### TASK BRIEF
Give the data again exactly as written, skipping any pictures.

### EXERCISE MATERIALS
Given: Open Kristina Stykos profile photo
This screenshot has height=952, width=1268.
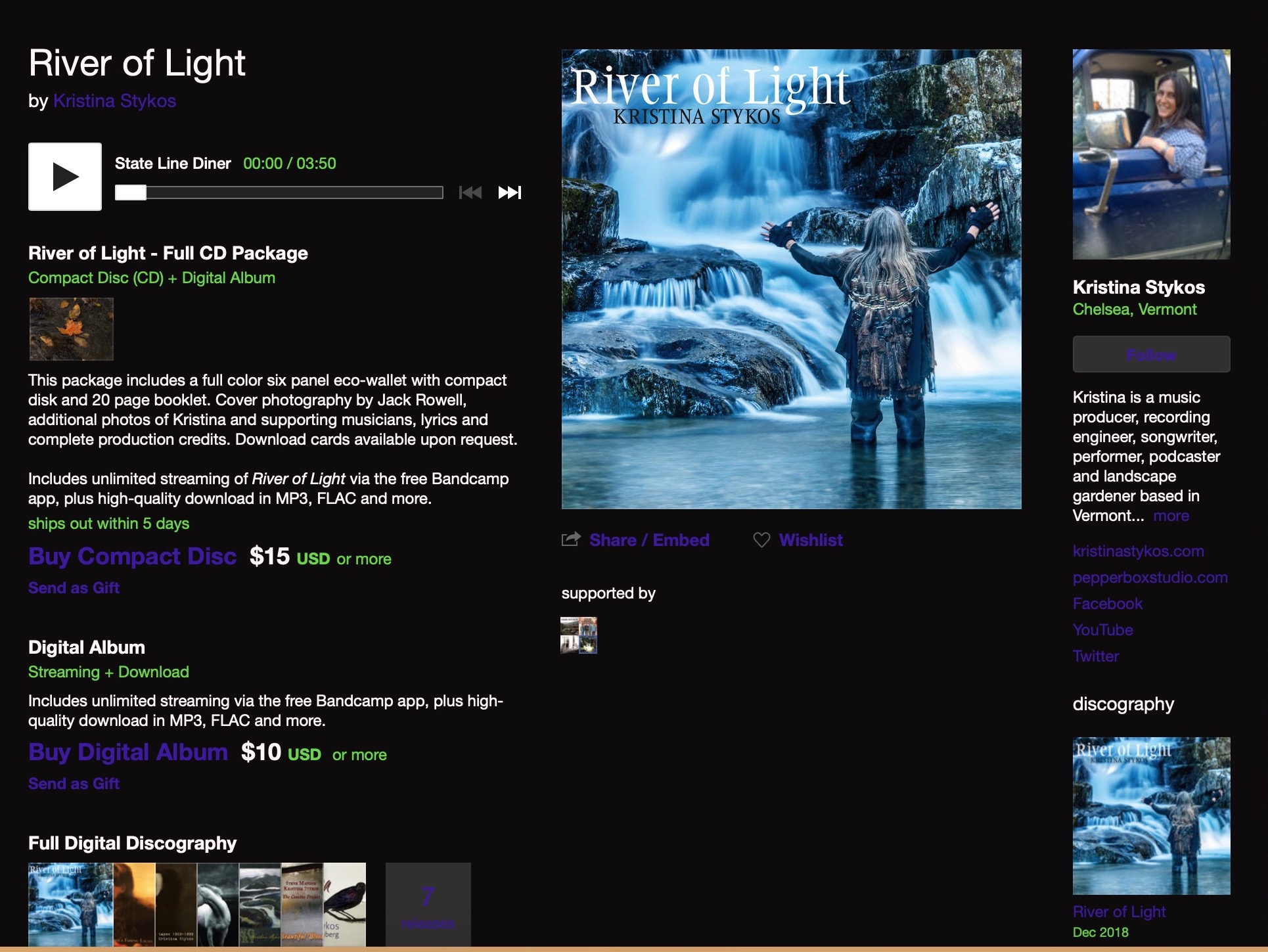Looking at the screenshot, I should pos(1151,154).
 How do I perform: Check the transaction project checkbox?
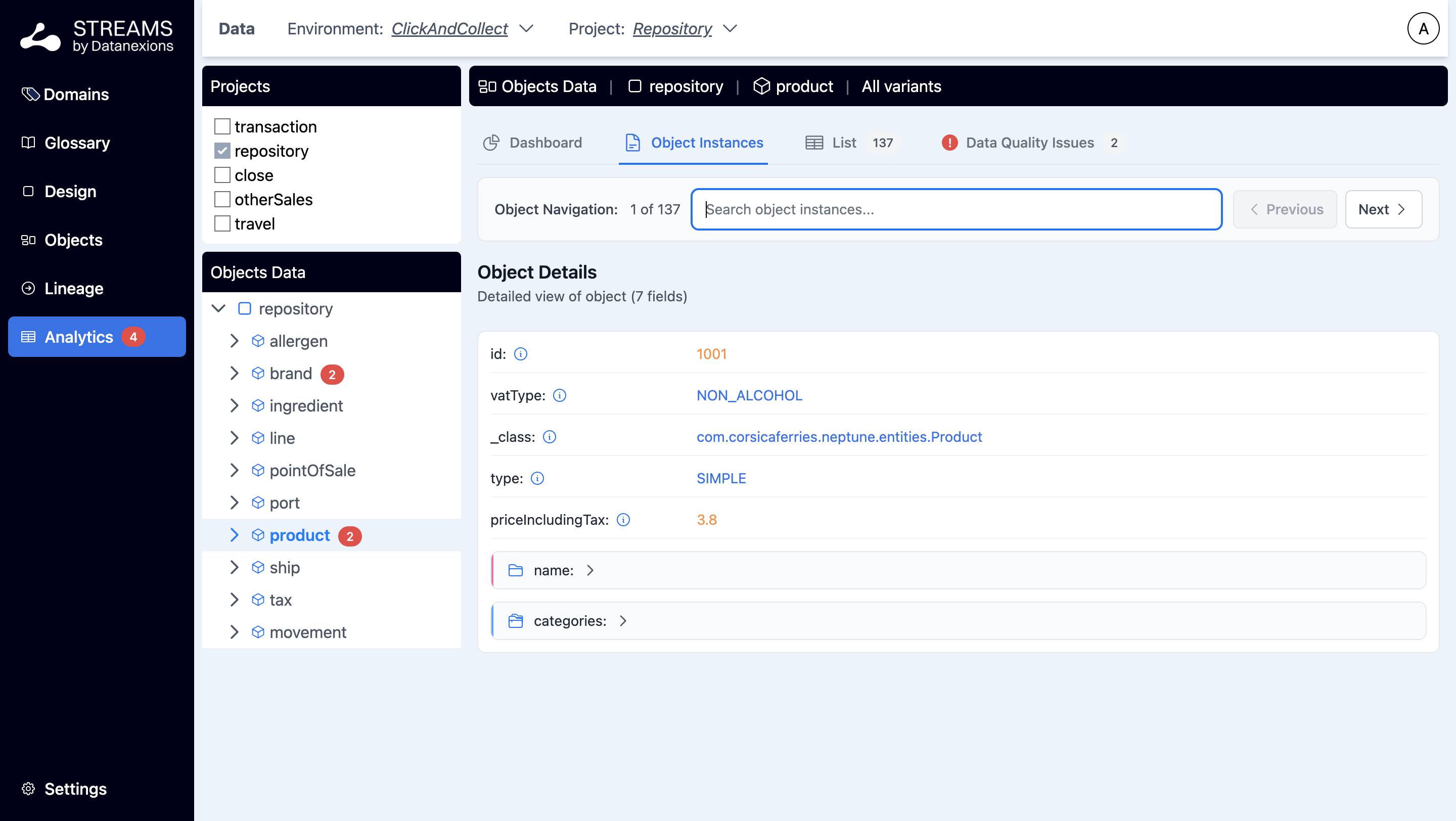point(222,126)
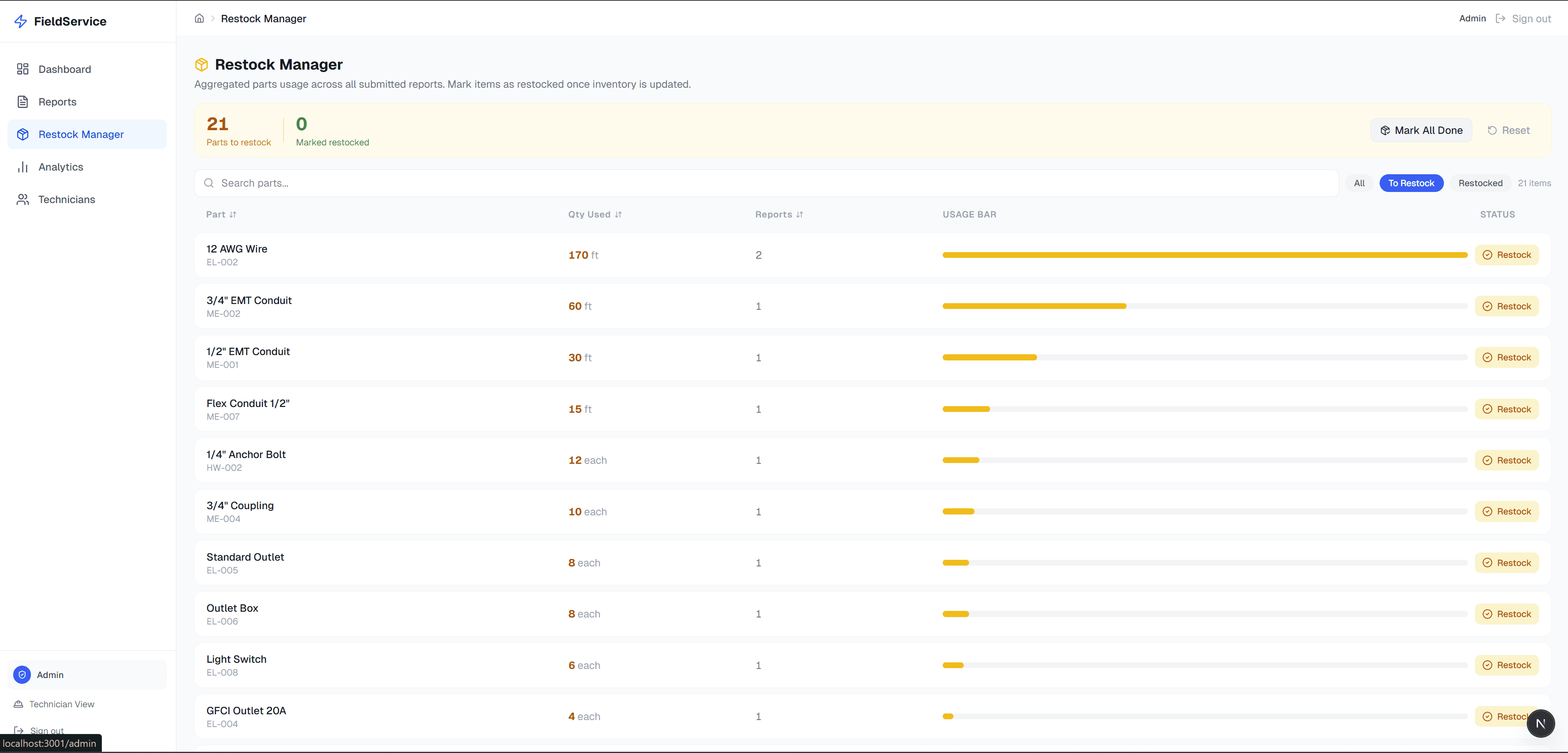Open Technicians page in sidebar
Screen dimensions: 1568x753
66,199
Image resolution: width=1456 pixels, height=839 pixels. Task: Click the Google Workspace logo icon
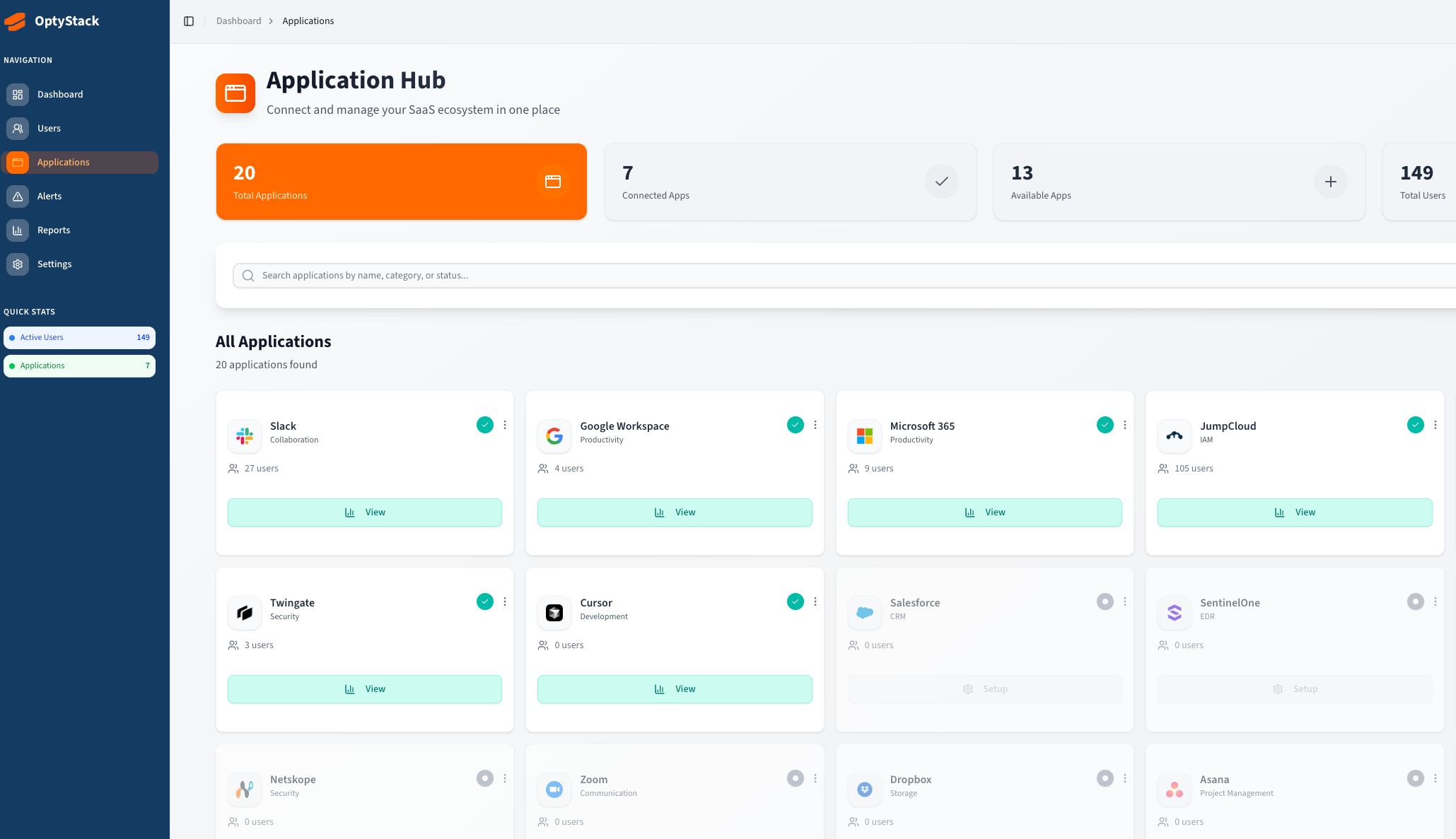(x=554, y=435)
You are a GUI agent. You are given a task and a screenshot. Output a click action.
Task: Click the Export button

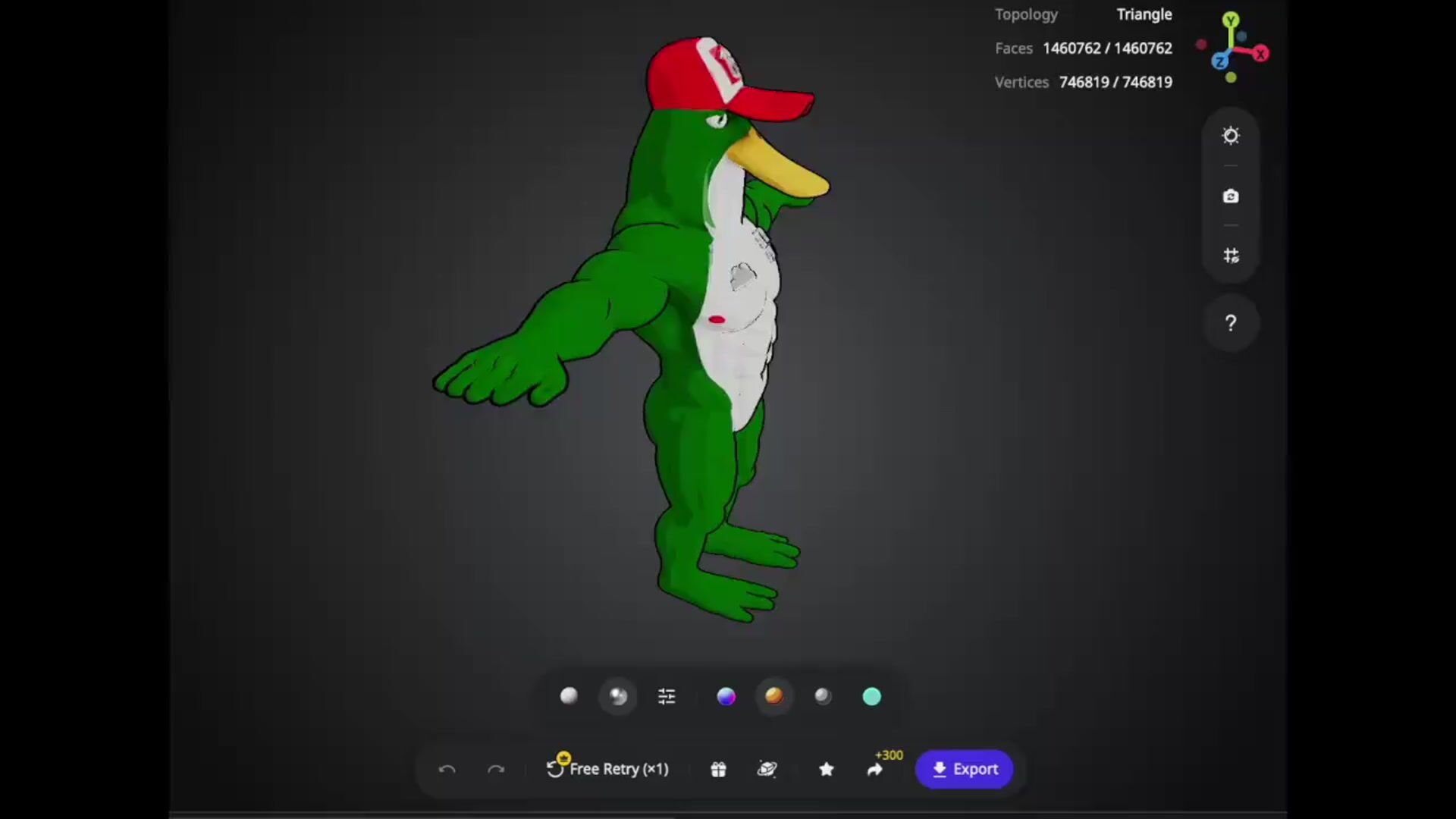964,769
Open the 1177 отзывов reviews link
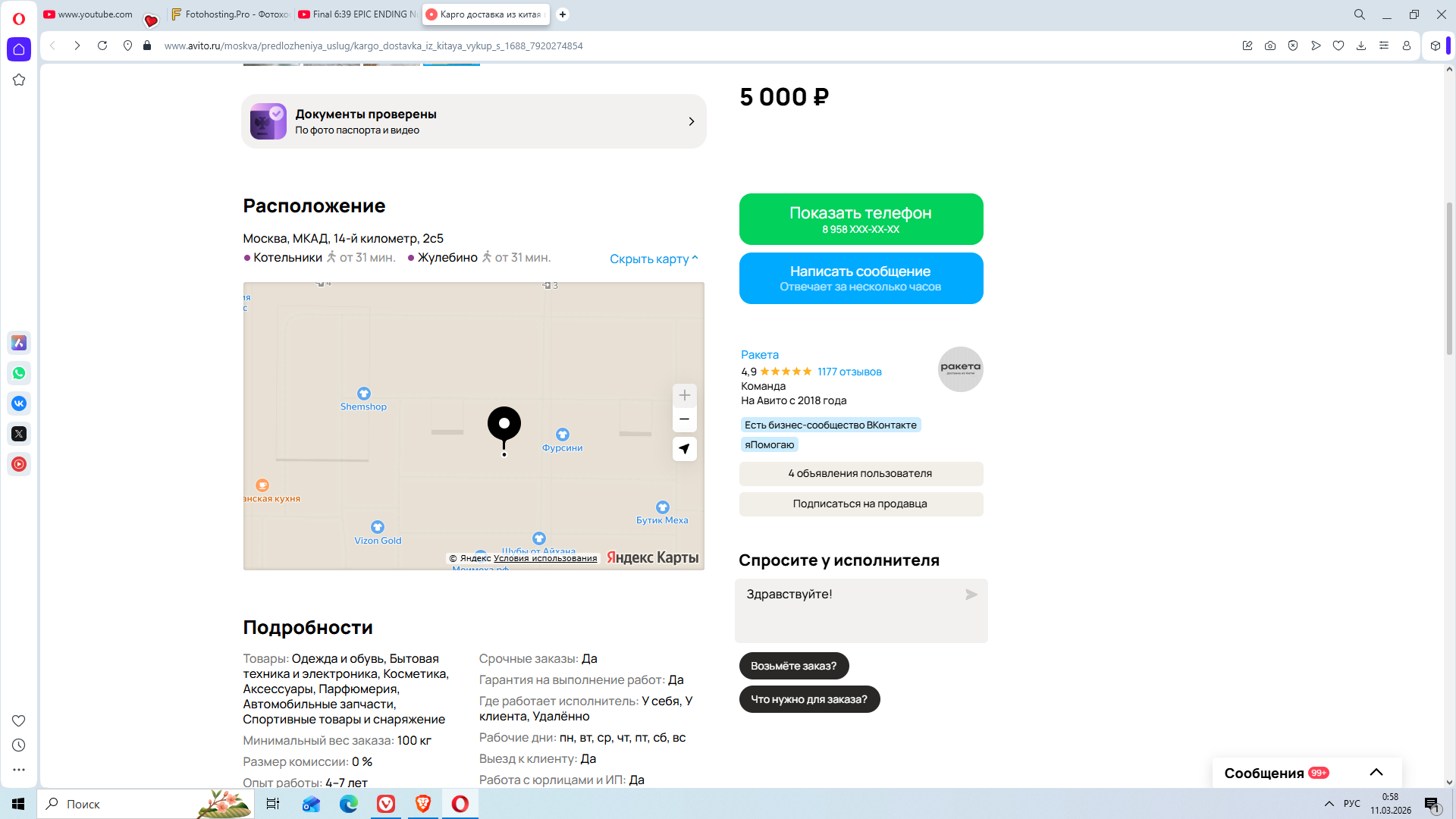1456x819 pixels. click(849, 372)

### FINISHED EXERCISE
Given: Open Kristina Stykos profile photo
This screenshot has height=952, width=1268.
Looking at the screenshot, I should pos(1151,154).
 How do I perform: Check the transaction project checkbox?
point(222,126)
Open Technicians page in sidebar
Screen dimensions: 1568x753
66,199
Image resolution: width=1456 pixels, height=839 pixels. Task: Click the Google Workspace logo icon
(x=554, y=435)
You are a GUI agent. You are given a task and a screenshot. Output a click action.
Task: Click the Export button

964,769
Open the 1177 отзывов reviews link
1456x819 pixels. click(849, 372)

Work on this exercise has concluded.